2024 Medicare Sequestration Cuts
Under the Budget Control Act of 2011, as subsequently amended by additional legislation, Medicare provider and plan payments are subject to 2 percent across-the-board cuts known as sequestration. Medicare sequestration cuts currently are scheduled to last through 2024 (although Congress could repeal or revise the sequestration provisions at any time). The Act “realigns” the Medicare sequestration amounts for FY 2024 to capture more of the sequestration savings during the first half of FY 2024, which falls in the legislation’s 10-year budget window. Specifically, the current 2 percent cap on Medicare provider payment cuts will be raised to 4 percent for the first six months of FY 2024, and then drop to 0 percent for the second half of FY 2024. This change “scores” as $4.9 billion in savings in FY 2024 as a whole.
Delay of Medicaid Third-Party Liability Reforms
The Act delays implementation of a provision in the Bipartisan Budget Act that is intended to strengthen Medicaid third-party liability. Among other things, that provision reinforces Medicaid’s standing as the payer of last resort by letting states delay paying certain prenatal and preventive pediatric care claims, to the extent that doing so is cost-effective and will not adversely affect access to care. It also allows Medicaid to recover costs from beneficiary liability settlements. While these provisions were scheduled to take effect on October 1, 2014, the Act delays the effective date for two years, until October 1, 2016.
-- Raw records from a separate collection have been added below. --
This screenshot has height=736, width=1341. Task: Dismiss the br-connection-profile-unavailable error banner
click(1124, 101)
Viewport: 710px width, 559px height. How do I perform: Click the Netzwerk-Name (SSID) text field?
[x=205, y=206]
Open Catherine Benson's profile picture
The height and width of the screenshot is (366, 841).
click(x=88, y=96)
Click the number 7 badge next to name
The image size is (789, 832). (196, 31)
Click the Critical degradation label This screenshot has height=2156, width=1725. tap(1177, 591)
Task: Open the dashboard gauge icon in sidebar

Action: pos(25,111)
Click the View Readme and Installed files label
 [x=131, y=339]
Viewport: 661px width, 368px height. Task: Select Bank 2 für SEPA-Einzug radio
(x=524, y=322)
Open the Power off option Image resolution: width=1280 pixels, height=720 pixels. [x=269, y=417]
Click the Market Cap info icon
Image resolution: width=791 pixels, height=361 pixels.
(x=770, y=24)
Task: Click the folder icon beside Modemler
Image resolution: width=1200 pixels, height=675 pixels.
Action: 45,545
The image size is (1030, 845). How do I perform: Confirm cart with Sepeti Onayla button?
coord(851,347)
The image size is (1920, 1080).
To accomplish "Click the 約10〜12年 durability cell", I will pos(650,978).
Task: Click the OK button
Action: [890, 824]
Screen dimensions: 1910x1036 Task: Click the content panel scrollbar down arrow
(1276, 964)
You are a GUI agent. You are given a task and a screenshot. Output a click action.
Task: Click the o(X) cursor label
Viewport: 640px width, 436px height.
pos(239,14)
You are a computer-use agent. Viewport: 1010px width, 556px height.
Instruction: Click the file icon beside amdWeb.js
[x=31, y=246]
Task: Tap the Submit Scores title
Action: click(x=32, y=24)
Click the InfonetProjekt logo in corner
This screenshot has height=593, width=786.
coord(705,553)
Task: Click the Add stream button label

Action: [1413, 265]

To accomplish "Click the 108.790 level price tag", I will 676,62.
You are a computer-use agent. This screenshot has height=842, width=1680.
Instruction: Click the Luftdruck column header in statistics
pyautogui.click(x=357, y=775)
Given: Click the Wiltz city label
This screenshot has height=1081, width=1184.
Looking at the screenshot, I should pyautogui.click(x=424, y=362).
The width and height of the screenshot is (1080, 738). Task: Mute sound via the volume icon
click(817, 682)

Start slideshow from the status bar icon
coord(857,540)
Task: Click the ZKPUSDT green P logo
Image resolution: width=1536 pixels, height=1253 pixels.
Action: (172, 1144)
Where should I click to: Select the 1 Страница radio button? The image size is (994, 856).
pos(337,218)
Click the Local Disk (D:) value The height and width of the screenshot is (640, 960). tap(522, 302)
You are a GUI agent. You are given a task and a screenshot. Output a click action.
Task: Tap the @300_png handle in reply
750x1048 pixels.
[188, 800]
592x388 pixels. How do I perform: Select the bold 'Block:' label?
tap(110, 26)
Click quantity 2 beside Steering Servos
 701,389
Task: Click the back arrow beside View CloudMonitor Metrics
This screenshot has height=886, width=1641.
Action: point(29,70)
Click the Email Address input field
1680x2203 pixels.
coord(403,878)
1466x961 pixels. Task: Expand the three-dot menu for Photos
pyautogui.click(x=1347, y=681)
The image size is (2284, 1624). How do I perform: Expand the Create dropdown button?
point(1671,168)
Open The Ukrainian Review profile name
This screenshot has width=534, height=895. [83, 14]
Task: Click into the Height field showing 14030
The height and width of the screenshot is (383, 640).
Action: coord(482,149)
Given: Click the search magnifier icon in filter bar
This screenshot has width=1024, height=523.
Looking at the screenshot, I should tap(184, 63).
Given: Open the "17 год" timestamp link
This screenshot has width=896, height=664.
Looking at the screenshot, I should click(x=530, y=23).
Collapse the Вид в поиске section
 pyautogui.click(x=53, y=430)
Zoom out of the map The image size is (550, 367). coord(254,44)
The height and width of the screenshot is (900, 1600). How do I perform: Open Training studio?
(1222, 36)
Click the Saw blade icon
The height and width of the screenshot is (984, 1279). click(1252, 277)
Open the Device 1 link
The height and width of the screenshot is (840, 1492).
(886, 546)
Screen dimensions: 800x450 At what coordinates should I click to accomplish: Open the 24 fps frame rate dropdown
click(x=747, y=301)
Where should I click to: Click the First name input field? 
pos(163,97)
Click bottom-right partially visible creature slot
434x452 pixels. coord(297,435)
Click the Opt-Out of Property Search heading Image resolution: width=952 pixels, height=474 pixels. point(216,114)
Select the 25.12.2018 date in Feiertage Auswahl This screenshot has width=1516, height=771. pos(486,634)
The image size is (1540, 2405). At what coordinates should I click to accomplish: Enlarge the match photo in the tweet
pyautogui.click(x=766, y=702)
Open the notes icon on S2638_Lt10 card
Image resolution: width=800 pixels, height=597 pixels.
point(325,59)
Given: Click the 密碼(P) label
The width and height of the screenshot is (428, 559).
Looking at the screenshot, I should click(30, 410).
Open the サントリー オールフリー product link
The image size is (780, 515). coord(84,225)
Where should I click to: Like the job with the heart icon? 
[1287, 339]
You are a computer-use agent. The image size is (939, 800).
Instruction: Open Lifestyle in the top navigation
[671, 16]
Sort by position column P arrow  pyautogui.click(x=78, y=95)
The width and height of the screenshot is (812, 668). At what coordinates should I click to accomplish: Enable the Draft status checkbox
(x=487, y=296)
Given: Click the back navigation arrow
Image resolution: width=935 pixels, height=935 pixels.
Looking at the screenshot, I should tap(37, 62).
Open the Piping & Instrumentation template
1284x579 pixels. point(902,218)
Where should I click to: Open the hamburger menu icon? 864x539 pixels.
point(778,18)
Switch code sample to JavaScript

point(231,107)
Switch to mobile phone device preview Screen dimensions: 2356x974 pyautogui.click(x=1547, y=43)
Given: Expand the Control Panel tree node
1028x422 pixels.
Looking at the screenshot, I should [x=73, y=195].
Elimination of Limitation on Deductibles for Employer- Sponsored Health Plans
The Act repeals Section 1302(c)(2) of the Patient Protection and Affordable Care Act (PPACA), thereby eliminating the deductible limitations on small group plans.
Mental Health Provisions
The Act directs the Secretary to establish a pilot project in up to eight states to improve access to and quality of outpatient mental health treatment through the use of certified community behavioral health clinics. The Act also authorizes $15 million for each of FYs 2015 through 2018 to provide grants to states to implement assisted outpatient treatment programs for individuals with serious mental illness.